**AIM OF THE TASK**.
For each record that follows, give it back exactly, with no pictures included.

++++ DATA FOR ANALYSIS ++++

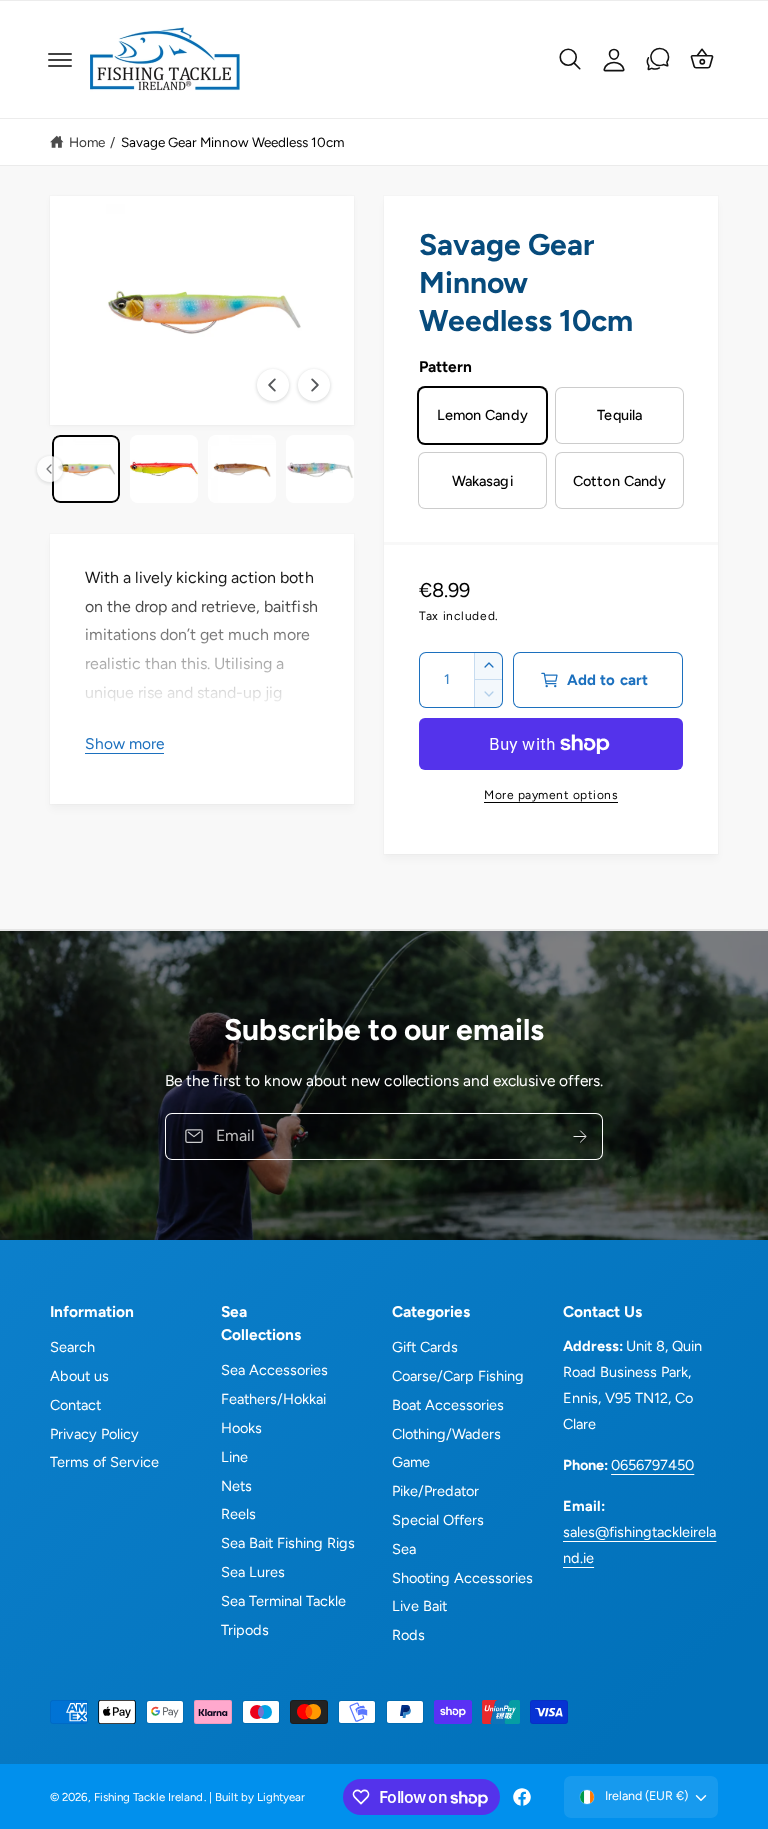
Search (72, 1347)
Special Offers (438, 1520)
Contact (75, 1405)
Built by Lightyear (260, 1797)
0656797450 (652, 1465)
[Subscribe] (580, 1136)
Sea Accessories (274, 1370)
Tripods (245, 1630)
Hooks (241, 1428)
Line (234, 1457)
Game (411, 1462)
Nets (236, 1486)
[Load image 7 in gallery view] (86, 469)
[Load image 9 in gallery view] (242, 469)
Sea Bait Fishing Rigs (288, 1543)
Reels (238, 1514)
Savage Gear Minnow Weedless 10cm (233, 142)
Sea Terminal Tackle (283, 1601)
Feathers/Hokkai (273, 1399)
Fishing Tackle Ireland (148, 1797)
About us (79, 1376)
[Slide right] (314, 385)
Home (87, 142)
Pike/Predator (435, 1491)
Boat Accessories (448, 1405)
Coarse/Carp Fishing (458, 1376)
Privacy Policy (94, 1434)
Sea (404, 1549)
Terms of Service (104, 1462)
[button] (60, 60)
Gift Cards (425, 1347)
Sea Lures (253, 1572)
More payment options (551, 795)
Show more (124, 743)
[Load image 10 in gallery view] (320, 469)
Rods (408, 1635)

++++

**ANSWER BOX**.
Search (72, 1347)
Special Offers (438, 1520)
Contact (75, 1405)
Built by Lightyear (260, 1797)
0656797450 (652, 1465)
[Subscribe] (580, 1136)
Sea Accessories (274, 1370)
Tripods (245, 1630)
Hooks (241, 1428)
Line (234, 1457)
Game (411, 1462)
Nets (236, 1486)
[Load image 7 in gallery view] (86, 469)
[Load image 9 in gallery view] (242, 469)
Sea Bait Fishing Rigs (288, 1543)
Reels (238, 1514)
Savage Gear Minnow Weedless 10cm (233, 142)
Sea Terminal Tackle (283, 1601)
Feathers/Hokkai (273, 1399)
Fishing Tackle Ireland (148, 1797)
About us (79, 1376)
[Slide right] (314, 385)
Home (87, 142)
Pike/Predator (435, 1491)
Boat Accessories (448, 1405)
Coarse/Carp Fishing (458, 1376)
Privacy Policy (94, 1434)
Sea (404, 1549)
Terms of Service (104, 1462)
[button] (60, 60)
Gift Cards (425, 1347)
Sea Lures (253, 1572)
More payment options (551, 795)
Show more (124, 743)
[Load image 10 in gallery view] (320, 469)
Rods (408, 1635)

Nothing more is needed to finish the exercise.